Womack spent time in sales roles before learning about ViSalus from a friend, two-time Olympian champion bodybuilder and fitness model Jenny Lynn. It was Lynn who recognized Womack’s entrepreneurial drive and persuaded him to join the ViSalus team.
“I’m passionate about ViSalus because it is not a company that emphasizes products. It inspires and motivates through the Body by Vi 90-Challenge, which is creating healthy lifestyles,” Womack said. “Diets are not always effective, but adopting a healthy lifestyle that includes fitness, nutrition and positive thinking is lasting and produces results.”
Obesity has evolved into such a chronic problem in the United States that the American Media Association declared it a disease earlier this year. It is a disease that afflicts men, women and children of all ethnic backgrounds. In fact, the AMA reports that one out of every three Americans is obese.
The majority of children and adults who are already obese, ScienceDaily.com reported, will likely struggle with the condition over the course of their lives – unless they abruptly change their lifestyle. The outlet also wrote that, since young children today are living in an environment where obesity is more commonplace than it was 20 years ago, they can fall into and remain mired in unhealthy habits that lead to excessive weight gain – if they do not learn healthy alternatives.
ViSalus kicked off 2013 with a campaign to conquer obesity called Project 10™, a initiative that awards a total of $10,000 to 10 people who lose 10 pounds every week through participation in the Body by Vi 90-Challenge.
In his first year with ViSalus, Womack has generated $150,000 a month in sales and is reaching his objective to have a positive impact on helping address the obesity issue with people of all ethnic backgrounds. Recently, he brought on leaders in the Latino and Indian communities in Tampa Bay to spearhead a movement of 90-Day Challenges to address the obesity epidemic.
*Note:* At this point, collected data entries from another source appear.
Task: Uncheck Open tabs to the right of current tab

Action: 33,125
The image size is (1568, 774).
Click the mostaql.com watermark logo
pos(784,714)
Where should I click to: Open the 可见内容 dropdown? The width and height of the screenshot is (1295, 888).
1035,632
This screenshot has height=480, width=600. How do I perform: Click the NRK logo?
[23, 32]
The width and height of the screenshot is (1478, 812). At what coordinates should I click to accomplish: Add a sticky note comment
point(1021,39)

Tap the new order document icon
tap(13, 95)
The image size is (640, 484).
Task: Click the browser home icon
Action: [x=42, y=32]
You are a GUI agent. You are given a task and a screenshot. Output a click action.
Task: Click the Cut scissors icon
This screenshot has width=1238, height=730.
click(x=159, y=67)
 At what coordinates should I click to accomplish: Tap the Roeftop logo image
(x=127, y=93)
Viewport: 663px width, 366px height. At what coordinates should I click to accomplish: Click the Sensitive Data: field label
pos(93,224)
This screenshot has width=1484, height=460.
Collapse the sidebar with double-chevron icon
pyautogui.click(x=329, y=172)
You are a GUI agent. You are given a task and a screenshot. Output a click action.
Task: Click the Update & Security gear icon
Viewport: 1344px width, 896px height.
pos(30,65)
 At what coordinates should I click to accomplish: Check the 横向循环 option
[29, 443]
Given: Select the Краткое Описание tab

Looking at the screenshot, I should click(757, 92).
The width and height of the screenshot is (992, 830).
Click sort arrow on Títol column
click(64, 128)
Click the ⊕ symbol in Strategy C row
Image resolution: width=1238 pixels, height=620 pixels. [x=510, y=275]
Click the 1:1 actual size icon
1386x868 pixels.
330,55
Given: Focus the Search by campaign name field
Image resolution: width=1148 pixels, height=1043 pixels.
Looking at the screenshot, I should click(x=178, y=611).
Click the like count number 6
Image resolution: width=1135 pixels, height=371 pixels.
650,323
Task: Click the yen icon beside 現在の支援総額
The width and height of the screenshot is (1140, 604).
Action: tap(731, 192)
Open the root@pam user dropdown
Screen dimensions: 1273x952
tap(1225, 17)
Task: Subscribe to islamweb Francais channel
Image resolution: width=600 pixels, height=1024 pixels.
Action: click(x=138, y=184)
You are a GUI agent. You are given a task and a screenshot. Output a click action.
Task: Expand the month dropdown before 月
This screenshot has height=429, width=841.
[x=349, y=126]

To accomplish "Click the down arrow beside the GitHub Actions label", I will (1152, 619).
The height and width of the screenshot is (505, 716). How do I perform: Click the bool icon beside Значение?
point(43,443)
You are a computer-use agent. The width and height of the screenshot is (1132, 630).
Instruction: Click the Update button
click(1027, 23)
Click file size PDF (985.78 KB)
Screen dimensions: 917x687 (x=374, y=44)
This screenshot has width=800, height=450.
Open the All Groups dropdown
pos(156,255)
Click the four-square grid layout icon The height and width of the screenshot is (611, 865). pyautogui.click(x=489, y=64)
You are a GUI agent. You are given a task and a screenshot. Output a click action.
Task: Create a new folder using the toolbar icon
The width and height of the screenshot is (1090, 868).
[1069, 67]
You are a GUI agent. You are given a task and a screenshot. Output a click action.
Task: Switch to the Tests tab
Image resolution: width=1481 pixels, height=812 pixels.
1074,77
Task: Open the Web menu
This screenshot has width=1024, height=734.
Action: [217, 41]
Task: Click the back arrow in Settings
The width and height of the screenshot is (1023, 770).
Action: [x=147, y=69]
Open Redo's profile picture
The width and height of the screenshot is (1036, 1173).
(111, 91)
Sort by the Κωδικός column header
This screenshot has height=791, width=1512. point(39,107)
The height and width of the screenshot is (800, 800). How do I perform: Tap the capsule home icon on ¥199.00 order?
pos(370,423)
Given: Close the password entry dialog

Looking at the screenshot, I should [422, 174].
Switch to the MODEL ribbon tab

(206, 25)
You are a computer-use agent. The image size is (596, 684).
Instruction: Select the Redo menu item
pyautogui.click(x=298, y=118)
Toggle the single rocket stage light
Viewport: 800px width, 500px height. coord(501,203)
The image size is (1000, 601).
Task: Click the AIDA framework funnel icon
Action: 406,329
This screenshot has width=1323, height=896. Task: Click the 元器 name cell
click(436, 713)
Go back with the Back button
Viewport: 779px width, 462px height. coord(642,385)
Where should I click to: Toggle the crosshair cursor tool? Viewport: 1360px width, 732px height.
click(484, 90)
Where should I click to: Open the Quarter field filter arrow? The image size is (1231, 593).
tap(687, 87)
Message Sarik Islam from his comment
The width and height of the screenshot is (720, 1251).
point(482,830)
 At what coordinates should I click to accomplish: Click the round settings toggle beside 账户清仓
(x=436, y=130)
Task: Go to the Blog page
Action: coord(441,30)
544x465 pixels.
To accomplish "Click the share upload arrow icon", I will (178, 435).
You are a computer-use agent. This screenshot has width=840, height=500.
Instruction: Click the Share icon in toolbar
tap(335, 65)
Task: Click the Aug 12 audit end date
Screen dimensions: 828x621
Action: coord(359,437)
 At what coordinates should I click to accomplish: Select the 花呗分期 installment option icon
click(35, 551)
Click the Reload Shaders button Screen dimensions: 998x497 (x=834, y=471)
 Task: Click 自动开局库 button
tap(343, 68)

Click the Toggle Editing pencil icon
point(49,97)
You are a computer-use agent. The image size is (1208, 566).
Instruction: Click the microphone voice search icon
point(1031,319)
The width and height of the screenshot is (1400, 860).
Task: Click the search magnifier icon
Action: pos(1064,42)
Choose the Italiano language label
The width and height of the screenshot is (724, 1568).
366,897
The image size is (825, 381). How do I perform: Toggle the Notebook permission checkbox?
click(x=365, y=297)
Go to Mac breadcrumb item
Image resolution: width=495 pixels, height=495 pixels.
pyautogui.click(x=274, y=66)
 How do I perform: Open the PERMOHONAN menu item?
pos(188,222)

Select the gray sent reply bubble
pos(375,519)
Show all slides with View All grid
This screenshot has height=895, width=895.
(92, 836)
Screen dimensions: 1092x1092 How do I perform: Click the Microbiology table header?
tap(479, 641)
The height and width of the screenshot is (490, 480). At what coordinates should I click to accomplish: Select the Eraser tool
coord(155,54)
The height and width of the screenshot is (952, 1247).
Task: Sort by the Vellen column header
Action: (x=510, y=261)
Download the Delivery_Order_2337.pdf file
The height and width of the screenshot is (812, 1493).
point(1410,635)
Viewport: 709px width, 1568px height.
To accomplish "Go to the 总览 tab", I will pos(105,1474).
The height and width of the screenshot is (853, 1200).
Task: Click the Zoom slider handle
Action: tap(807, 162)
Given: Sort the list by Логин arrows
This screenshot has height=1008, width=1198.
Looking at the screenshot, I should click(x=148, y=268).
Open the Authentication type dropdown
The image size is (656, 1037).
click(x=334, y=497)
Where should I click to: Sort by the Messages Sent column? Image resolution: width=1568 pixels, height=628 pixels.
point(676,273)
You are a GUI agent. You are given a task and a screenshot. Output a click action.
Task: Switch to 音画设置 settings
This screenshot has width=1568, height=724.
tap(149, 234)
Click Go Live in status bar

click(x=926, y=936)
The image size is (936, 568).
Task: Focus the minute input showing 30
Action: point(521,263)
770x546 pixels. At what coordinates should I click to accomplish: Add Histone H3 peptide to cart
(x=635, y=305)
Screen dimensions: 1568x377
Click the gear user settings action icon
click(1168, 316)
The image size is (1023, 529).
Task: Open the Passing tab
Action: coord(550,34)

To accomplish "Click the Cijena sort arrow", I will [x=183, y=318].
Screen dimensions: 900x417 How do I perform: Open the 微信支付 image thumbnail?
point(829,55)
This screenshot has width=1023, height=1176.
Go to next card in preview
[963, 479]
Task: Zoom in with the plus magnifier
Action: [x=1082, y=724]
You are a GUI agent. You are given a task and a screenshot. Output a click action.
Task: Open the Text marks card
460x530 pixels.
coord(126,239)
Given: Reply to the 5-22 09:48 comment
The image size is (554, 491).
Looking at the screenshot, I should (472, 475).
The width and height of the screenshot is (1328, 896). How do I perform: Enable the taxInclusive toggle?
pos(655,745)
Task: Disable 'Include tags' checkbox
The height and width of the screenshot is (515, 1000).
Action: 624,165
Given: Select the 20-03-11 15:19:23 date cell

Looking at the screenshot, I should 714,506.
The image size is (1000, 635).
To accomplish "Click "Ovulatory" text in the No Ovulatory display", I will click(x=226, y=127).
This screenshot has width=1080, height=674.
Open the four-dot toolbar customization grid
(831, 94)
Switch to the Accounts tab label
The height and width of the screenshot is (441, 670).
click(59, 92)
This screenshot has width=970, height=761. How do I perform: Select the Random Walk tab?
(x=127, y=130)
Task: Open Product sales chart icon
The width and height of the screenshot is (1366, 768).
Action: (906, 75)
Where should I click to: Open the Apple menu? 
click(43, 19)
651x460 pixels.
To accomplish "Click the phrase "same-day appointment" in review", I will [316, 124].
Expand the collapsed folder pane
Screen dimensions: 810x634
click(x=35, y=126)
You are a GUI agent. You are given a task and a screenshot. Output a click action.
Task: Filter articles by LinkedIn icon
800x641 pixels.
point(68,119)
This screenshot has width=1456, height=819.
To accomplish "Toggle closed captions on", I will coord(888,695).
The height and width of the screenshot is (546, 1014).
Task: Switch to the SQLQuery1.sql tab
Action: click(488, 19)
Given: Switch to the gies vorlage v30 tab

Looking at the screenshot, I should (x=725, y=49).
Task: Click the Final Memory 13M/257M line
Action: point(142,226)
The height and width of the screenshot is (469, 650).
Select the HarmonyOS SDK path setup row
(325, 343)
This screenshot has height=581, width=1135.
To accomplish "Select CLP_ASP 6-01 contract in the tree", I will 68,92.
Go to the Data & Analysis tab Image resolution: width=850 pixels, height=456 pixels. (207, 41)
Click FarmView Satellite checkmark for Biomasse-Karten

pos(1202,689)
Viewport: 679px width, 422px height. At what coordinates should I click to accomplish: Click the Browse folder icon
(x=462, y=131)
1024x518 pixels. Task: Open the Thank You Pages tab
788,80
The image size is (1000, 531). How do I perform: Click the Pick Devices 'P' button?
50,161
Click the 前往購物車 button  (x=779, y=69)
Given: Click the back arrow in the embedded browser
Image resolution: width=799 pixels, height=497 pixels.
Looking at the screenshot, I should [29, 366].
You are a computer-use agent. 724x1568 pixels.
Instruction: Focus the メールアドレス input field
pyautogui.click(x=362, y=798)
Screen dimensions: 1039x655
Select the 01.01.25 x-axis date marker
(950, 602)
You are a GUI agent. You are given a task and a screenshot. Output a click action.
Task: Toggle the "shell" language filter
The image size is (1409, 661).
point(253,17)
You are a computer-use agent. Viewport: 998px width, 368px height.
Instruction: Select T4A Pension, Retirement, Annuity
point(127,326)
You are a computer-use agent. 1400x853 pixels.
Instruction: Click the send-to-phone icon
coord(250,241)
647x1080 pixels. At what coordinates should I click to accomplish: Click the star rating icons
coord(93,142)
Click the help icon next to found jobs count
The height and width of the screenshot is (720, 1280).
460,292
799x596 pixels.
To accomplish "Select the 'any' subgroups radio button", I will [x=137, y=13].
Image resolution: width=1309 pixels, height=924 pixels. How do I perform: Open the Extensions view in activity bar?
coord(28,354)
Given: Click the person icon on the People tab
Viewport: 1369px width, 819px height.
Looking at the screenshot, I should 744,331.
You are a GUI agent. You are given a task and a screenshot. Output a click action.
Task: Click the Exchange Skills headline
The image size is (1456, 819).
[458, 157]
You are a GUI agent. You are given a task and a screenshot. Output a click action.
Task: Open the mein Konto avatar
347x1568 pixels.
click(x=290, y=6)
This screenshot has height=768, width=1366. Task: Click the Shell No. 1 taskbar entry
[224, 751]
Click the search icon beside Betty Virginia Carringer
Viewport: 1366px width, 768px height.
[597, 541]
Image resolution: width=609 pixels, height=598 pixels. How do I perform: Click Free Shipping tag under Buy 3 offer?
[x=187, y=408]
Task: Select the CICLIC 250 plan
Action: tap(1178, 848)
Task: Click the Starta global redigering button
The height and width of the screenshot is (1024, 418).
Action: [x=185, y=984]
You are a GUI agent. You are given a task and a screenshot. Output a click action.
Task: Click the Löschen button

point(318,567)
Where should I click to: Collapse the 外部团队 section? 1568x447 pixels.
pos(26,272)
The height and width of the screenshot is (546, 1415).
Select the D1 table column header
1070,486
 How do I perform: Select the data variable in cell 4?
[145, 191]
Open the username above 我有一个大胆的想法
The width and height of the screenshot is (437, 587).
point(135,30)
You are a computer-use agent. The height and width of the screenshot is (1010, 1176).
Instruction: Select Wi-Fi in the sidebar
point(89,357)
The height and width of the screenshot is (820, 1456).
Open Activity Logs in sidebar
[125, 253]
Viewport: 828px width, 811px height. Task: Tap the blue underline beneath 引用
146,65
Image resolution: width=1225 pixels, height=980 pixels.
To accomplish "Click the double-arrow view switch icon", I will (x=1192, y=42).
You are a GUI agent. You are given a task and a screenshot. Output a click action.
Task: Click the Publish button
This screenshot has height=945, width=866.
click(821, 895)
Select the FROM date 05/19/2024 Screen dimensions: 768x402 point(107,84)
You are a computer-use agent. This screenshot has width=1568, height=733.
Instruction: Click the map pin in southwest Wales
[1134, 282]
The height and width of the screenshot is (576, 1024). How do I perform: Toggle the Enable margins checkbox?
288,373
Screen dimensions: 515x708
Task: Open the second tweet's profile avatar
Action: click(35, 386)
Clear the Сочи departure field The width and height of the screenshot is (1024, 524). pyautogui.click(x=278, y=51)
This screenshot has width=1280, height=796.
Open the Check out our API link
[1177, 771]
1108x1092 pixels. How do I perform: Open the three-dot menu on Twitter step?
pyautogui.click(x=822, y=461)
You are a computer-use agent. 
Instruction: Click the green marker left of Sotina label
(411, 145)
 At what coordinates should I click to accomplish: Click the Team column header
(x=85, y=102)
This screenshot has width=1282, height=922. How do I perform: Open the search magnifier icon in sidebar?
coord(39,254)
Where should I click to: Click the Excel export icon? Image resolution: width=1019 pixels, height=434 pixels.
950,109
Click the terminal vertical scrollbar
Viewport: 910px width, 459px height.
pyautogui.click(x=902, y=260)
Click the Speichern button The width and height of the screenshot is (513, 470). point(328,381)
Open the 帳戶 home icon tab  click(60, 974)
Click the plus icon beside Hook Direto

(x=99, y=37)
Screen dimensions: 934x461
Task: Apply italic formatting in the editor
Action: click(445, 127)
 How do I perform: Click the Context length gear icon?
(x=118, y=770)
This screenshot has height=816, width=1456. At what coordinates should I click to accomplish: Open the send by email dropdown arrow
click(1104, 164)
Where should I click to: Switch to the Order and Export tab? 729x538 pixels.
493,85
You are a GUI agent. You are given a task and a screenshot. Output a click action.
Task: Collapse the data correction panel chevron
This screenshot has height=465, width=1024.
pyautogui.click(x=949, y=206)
Womack continues to build ViSalus in the Tampa Bay area and is speaking about entrepreneurship, healthy lifestyles and overcoming adversity to groups across the region. He is writing a book about his resurgence titled “From Bars to Stars” and is exhilarated about the present and the future.
“My life could have been over – as far as being a useful and positive member of society – when I went to prison. Instead, I chose to re-invent myself and become a better person who makes a difference,” Womack said. “Many people who are battling obesity believe that there is no hope of ever losing the weight and getting healthy, but with the 90-Challenge, and the support system that ViSalus provides, they gain confidence when they start seeing results.
“What I love about my new life and my new career is that I can earn a comfortable living being involved in something that dramatically changes lives for the better,” Womack. “It’s not too late for any of us to make the adjustments in our lives to feel better about who we are.”